La cooperazione bancaria è, per la sua stessa storia, ben radicata nel Nordamerica e in Europa. Oggi appare in forte-espansione in Africa e in Sudamerica. Crescenti manifestazioni di interesse provengono dalla Cina, dove le banche cooperative hanno una radicata tradizione. Ovunque è apprezzato il fatto che le banche territoriali non vanno e vengono dal loro territorio. Sono anzi inscindibilmente legate (per dirla con Adam Smith: non per beneficenza, ma nel loro stesso interesse) al progresso e allo sviluppo dell’area in cui sono insediate, con quote di mercato che ne fanno, come bene è stato detto, dei «piccoli giganti».

Che cosa vuol dire in concreto?

Guardate alle condizioni del credito nel nostro Sud. È stato colpito, dopo l’eliminazione delle banche di territorio, da una crisi di liquidità che tutti conoscono ma di cui nessuno parla: le poche grosse banche rimaste erogano finanziamenti dove già (e se) gli conviene.
Sta descrivendo il piccolo mondo antico che andava bene a metà dell’800 quando le prime popolari videro la luce. Ma adesso?
Il loro ruolo resta fondamentale per l’economia locale. Le banche popolari investono nel loro territorio quanto in esso raccolgono. Esaltano la mutualità che ci caratterizza (la nostra forza è rappresentata dal rapporto socio-cliente) sotto un particolare aspetto. Quello della «solidarietà di territorio», che non è chiusura ma sinergia. Hanno, cosa che in molti trascurano, nel loro stesso modo di fare banca, l’economia di scala migliore. Il monitoraggio dei clienti è esercitato da un controllo sociale che va ben al di la dei contratti. Le banche locali, per questo, sono contraddistinte in assoluto dai migliori indici di redditività e da una migliore qualità del credito. E anche per questo sono state in altri periodi storici assediate e soggette a indebite forzature.
Per esempio?
Nel 1927 il governo dispose a quelle con depositi inferiori a 5 milioni di fondersi o essere poste in liquidazione. Quelle con depositi inferiori a 10 milioni venivano costrette a confluire in qualche altra banca della categoria.
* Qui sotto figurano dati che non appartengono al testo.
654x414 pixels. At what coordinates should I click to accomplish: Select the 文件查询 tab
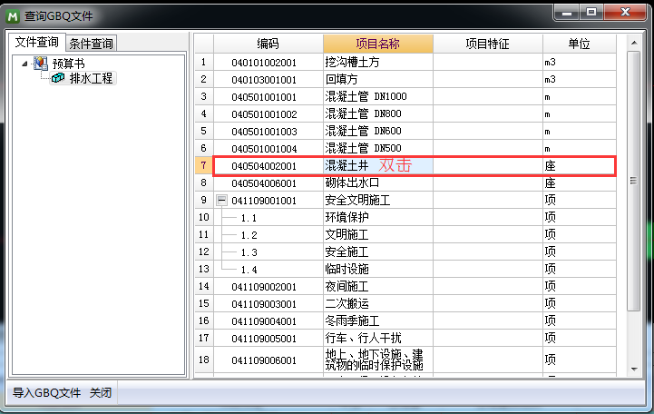(x=36, y=43)
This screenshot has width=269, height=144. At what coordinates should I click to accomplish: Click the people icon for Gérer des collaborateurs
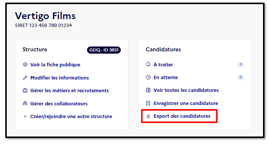(x=25, y=104)
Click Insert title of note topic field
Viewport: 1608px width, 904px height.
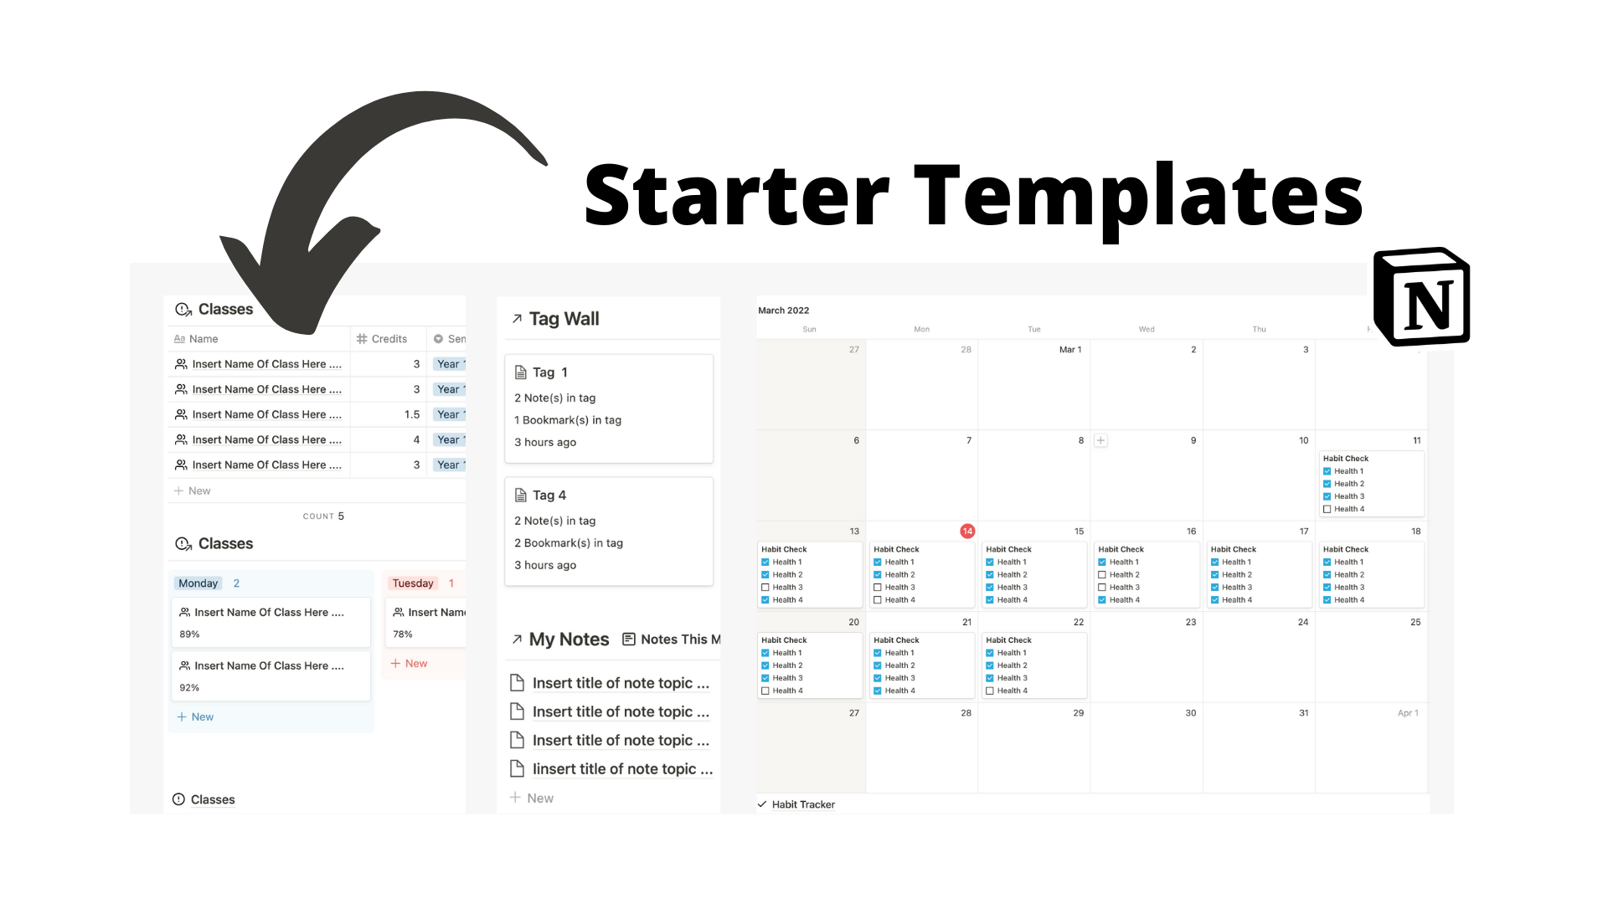click(621, 682)
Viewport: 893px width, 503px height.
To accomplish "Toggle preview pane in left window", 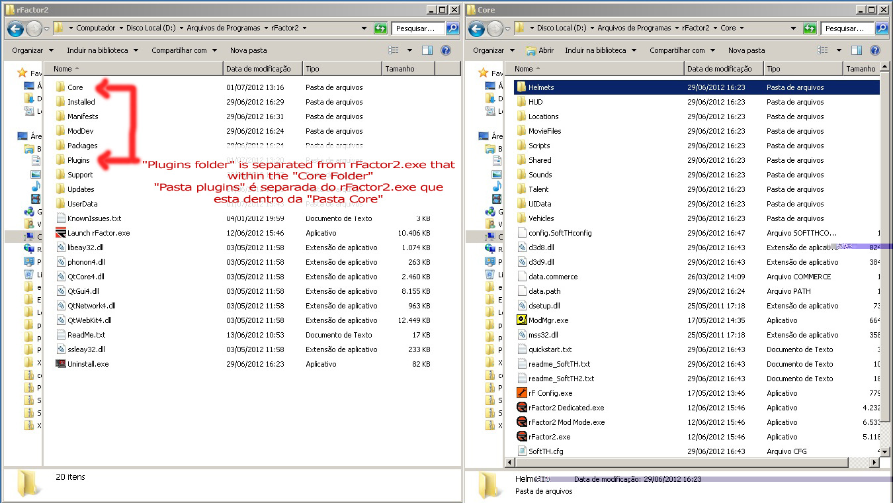I will (x=427, y=50).
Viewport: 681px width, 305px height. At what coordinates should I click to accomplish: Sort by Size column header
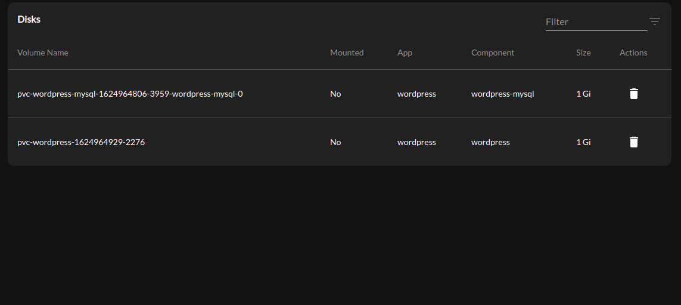click(x=583, y=53)
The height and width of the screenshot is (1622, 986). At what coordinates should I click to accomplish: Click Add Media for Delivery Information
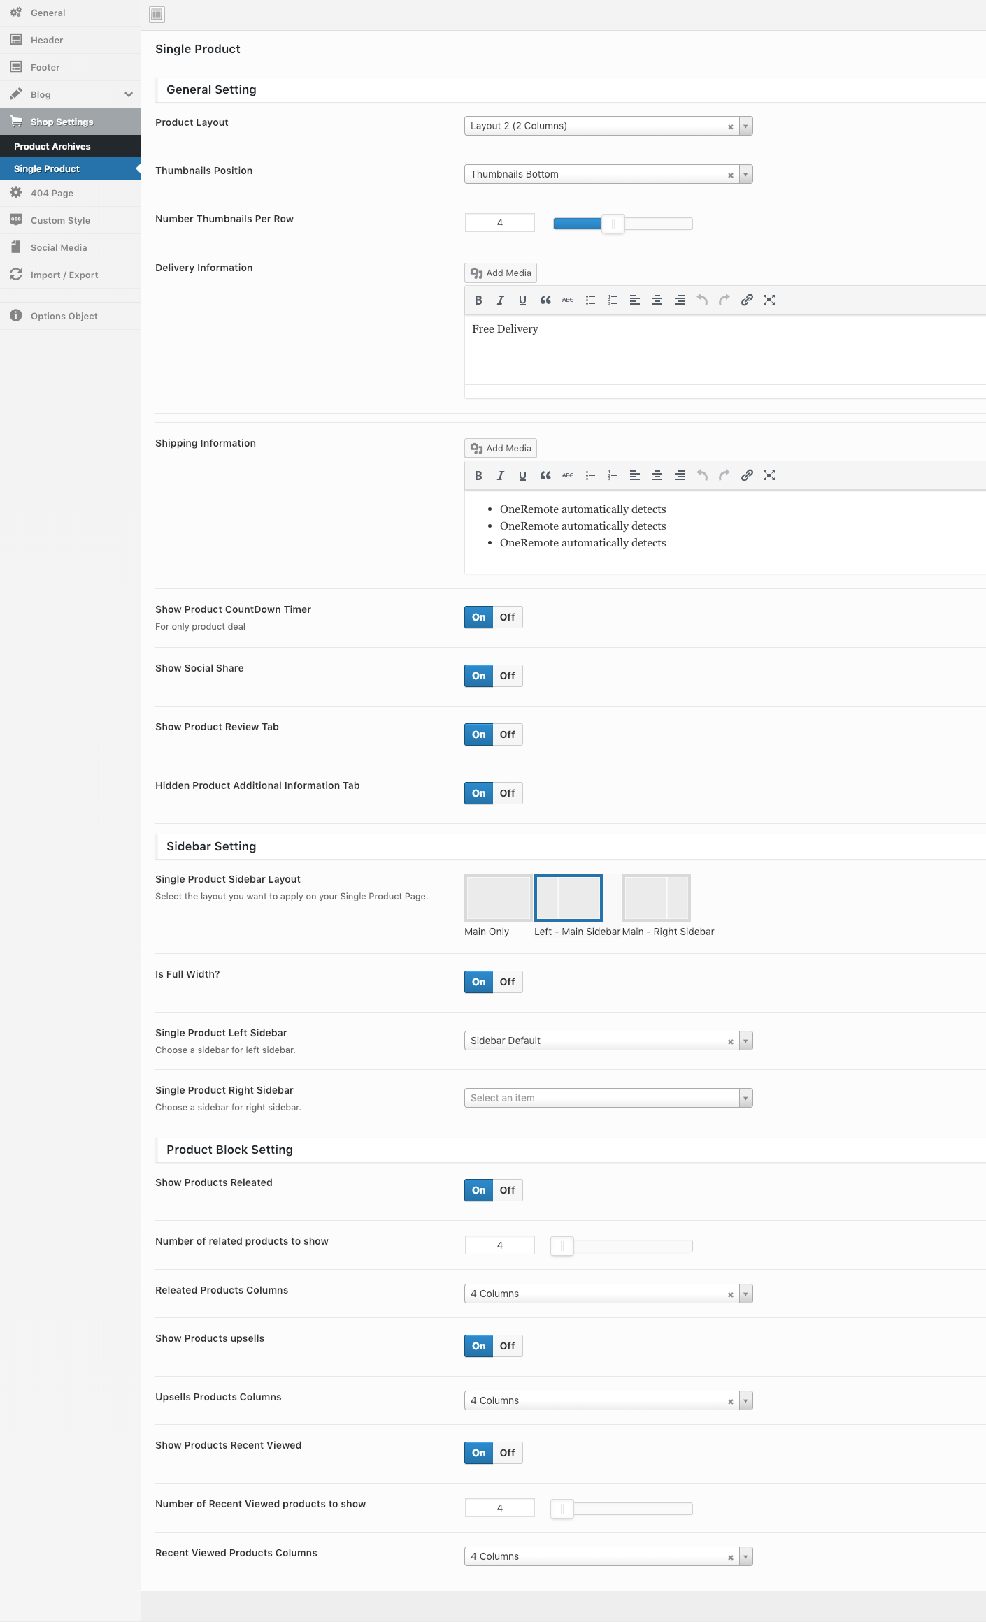501,273
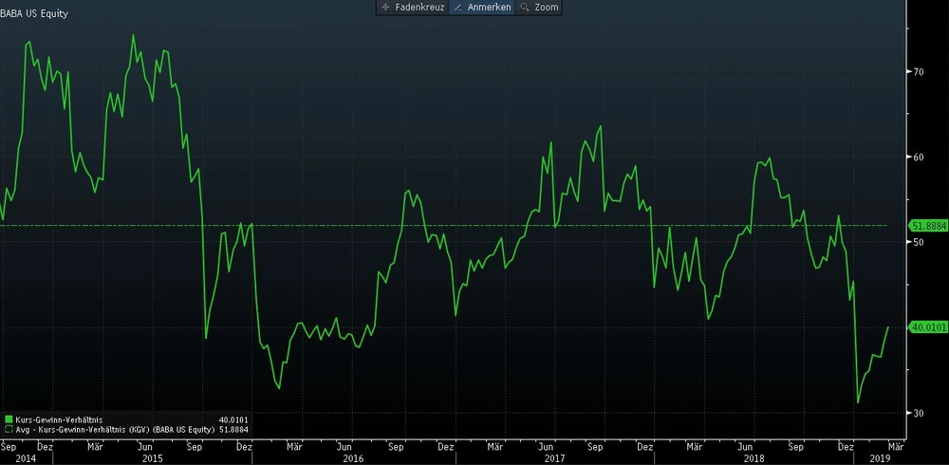The image size is (949, 465).
Task: Click the 60 mark on price axis
Action: pyautogui.click(x=918, y=157)
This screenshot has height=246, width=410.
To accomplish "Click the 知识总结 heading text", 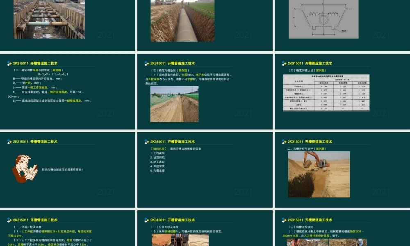I will click(158, 148).
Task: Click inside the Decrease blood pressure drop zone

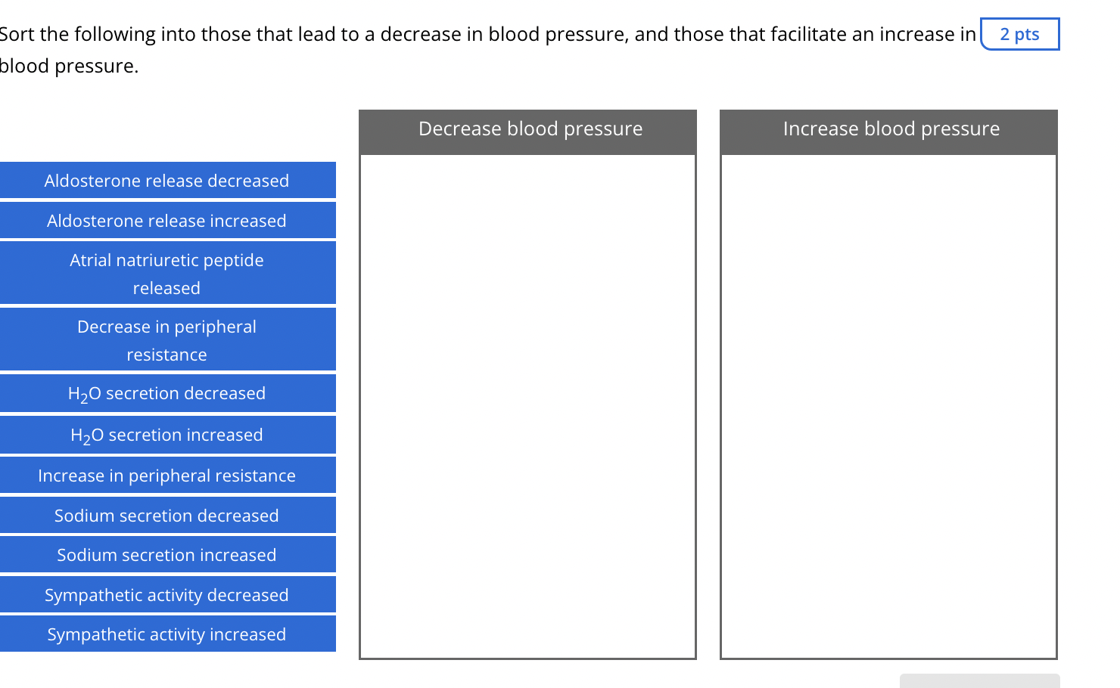Action: (x=527, y=401)
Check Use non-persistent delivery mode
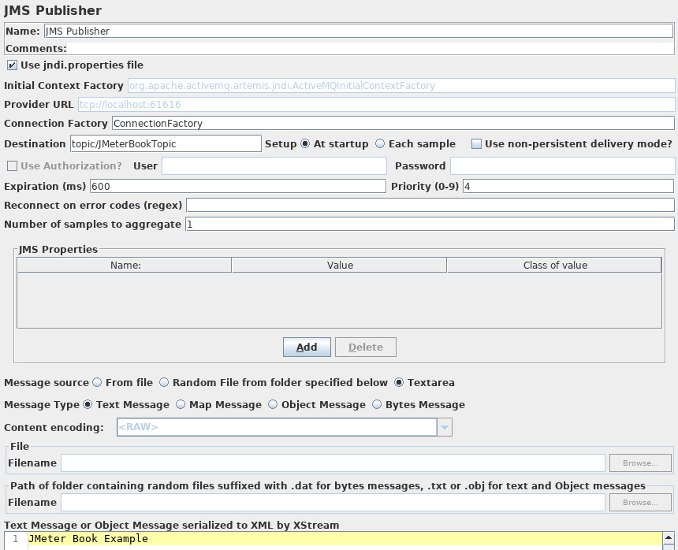 click(476, 143)
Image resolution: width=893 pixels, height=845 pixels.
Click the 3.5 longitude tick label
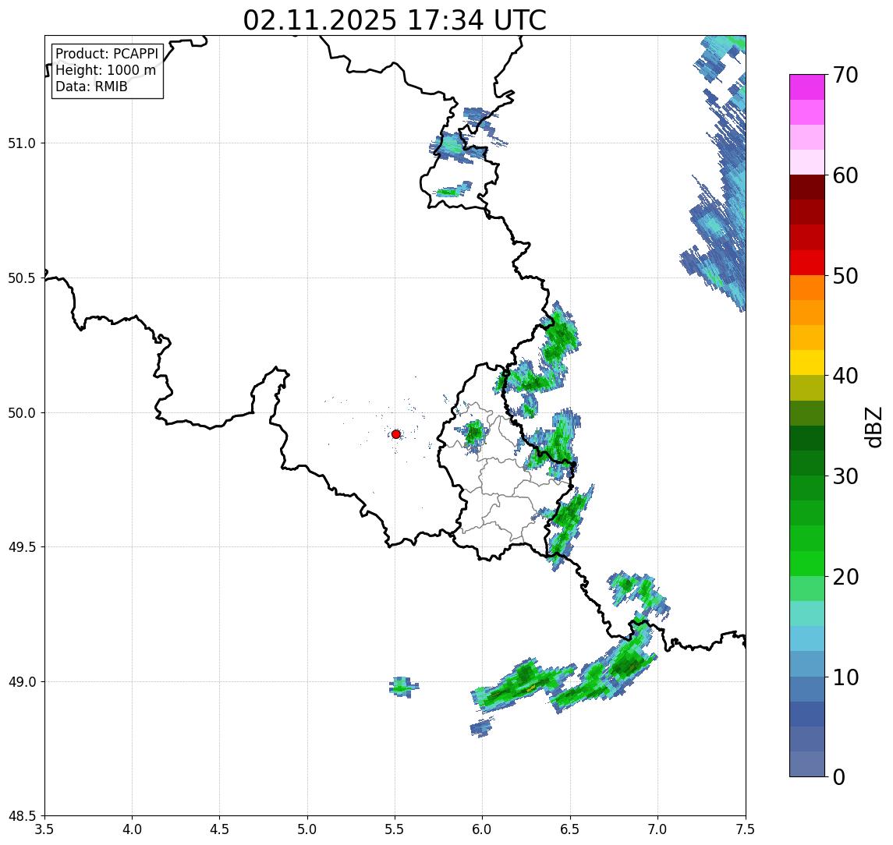pyautogui.click(x=44, y=829)
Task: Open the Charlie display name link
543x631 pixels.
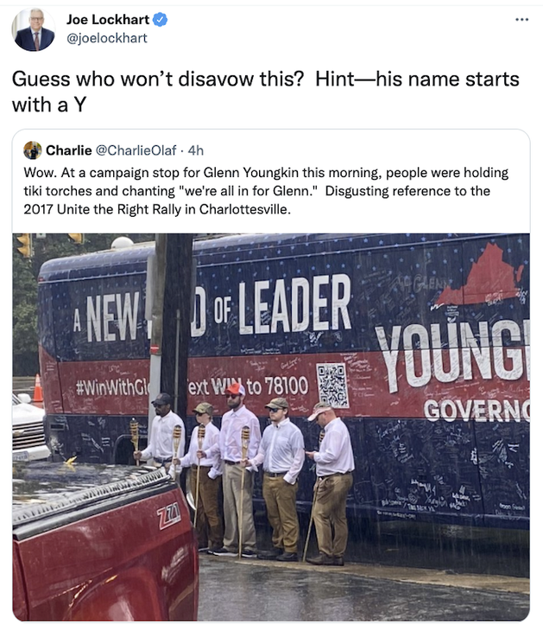Action: pyautogui.click(x=69, y=150)
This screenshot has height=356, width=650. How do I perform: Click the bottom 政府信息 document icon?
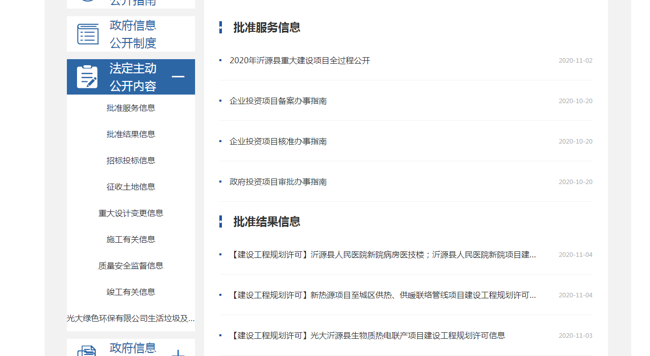[x=87, y=351]
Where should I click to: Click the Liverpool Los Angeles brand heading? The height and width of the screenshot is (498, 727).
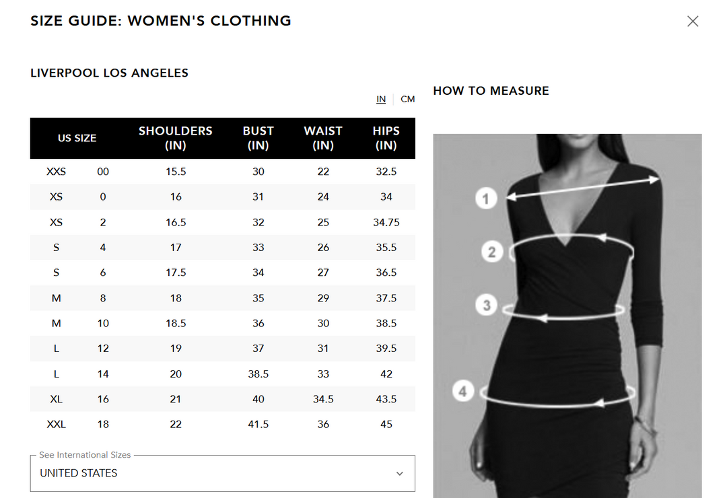point(109,73)
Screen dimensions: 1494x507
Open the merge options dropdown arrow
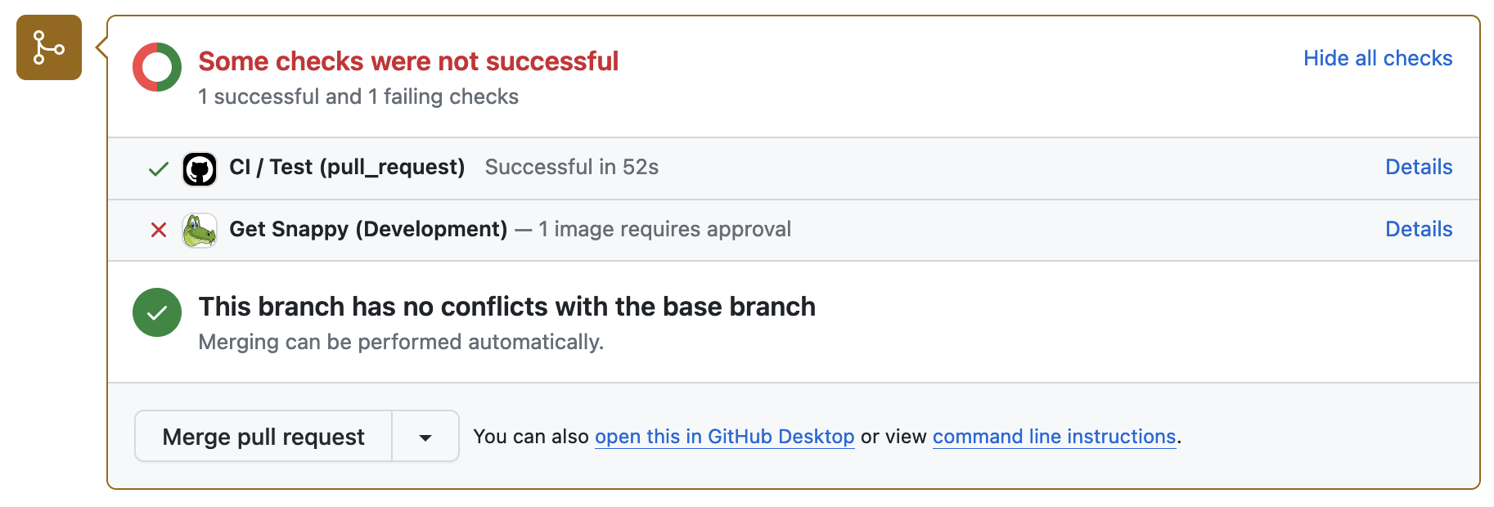[425, 437]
La storia si ripete considerando il decreto che impone il cambio di governance…
Oggi il nostro paese è tenuto in scacco da quello che abbiamo chiamato «il vento del bonapartismo economico». E questo nonostante l’esperienza degli Stati Uniti e le recenti vicende dimostrino che il gigantismo bancario non è la cura di tutti i mali, non rende necessariamente il sistema più stabile. Spesso non contribuisce neppure a una sua maggior efficienza.
Che cos’è il bonapartismo economico?
Qualcuno, come l’economista bolognese Stefano Zamagni ha ipotizzato l’esistenza di un preciso disegno che punta all’eliminazione delle banche del territorio. Non direttamente ma esasperando il rispetto di regole troppo pesanti,
Una specie di Spectre mondiale del credito. Tesi suggestiva ma su quali basi si appoggia?
L’economia globalizzata appare sempre di più dominata dalla grande finanza e dalla tecnocrazia. La concentrazione spinta del sistema bancario ha portato a meccanismi collusivi tra le diverse banche e tra le banche e i grandi gruppi industriali. Un meccanismo che è stato alla base del crack del 2007. Proprio per questo condivido la tesi di Marco Vitale, economista di valore e grande esperto di banche popolari.
E qual è la tesi di Marco Vitale?
Le banche devono diventare sempre più omogenee, burocratiche, rigide, anonime e staccate dal territorio e da simili sentimentalismi. Senza anima, identità e cultura. Per fortuna la Costituzione e un grande baluardo contro queste forzature.